31 After reviewing the criticisms of the 1981 President’s Commission report, the President’s Council (“Position Two”) agreed that DNC should be accepted as a method of determining the loss of the organism’s capacity to perform its “vital work.” The loss of the organism’s capacity to engage in need-driven interaction with its environment, sensing what it needs (oxygen) and acting to meet those needs (striving to take in air), according to the authors, is what marks the end of the organism. 32 This vital activity was explicitly operationalized in terms of neurorespiratory criteria: “If there are no signs of consciousness and spontaneous breathing is absent, and the best clinical judgment is that these neurophysiologic facts cannot be reversed, Position Two would lead us to the conclusion that a once-living patient has now died” (emphasis original). 32(p64) Position Two, like the UK model, adds, “From a philosophical-biological standpoint, it becomes clear that a human being with a destroyed brainstem has lost the functional capacities that define organismic life.” 32(p66) Although the authors did not advocate changing the law to a “brainstem-only” formulation, they did strongly advocate using neurorespiratory criteria to determine “total brain failure” (or DNC). 33(p12)
Two other representative professional societies provide additional support for neurorespiratory criteria. In its 2006 report on the neurologic determination of death34, the Canadian Medical Association recommends that the “concept and definition of neurologic death” be defined as “the irreversible loss of consciousness combined with the irreversible loss of all brain stem functions [named elsewhere in the document], including the capacity to breathe.” 34(p3) According to the World Health Organization’s 2012 statement on death criteria, “death occurs when there is permanent loss of capacity for consciousness and loss of all brainstem functions.” 35(p31) Although the ability to breathe is not explicitly mentioned, its loss is implied because they acknowledge that “respiratory arrest” is “secondary to brainstem function loss.” 35(p13)
The World Brain Death Project (2020), an international consensus statement endorsed by 5 world federations and numerous medical societies, is the most recent highly influential publication to acknowledge neurorespiratory criteria. The members proposed that “the complete and permanent loss of brain function as defined by an unresponsive coma with loss of capacity for consciousness, brainstem reflexes, and the ability to breathe independently” be defined as “the complete and permanent loss of brain function as defined by an unresponsive coma with loss of capacity for consciousness, brainstem reflexes, and the ability to breathe independently.” 26(p1081)

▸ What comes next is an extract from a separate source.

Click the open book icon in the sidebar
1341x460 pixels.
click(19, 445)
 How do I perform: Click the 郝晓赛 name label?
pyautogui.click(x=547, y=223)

The President’s Commission, the Royal Medical Colleges, the President’s Council, the Canadian Medical Association, the World Health Organization, and the World Brain Death Project all emphasized the importance of brainstem functioning for consciousness and spontaneous breathing. The overlap of functions attributable to the brainstem nuclei—emotion, wakefulness and sleep, basic attention, and consciousness itself—is critical for a living organism’s homeostatic balance. 36 The upper pons and midbrain are the primary nuclei involved in modulating cortical activation, but lower brainstem structures have also been implicated. A thorough examination of the functions of all clinically accessible brainstem nuclei raises the likelihood that consciousness and spontaneous breathing have been permanently lost.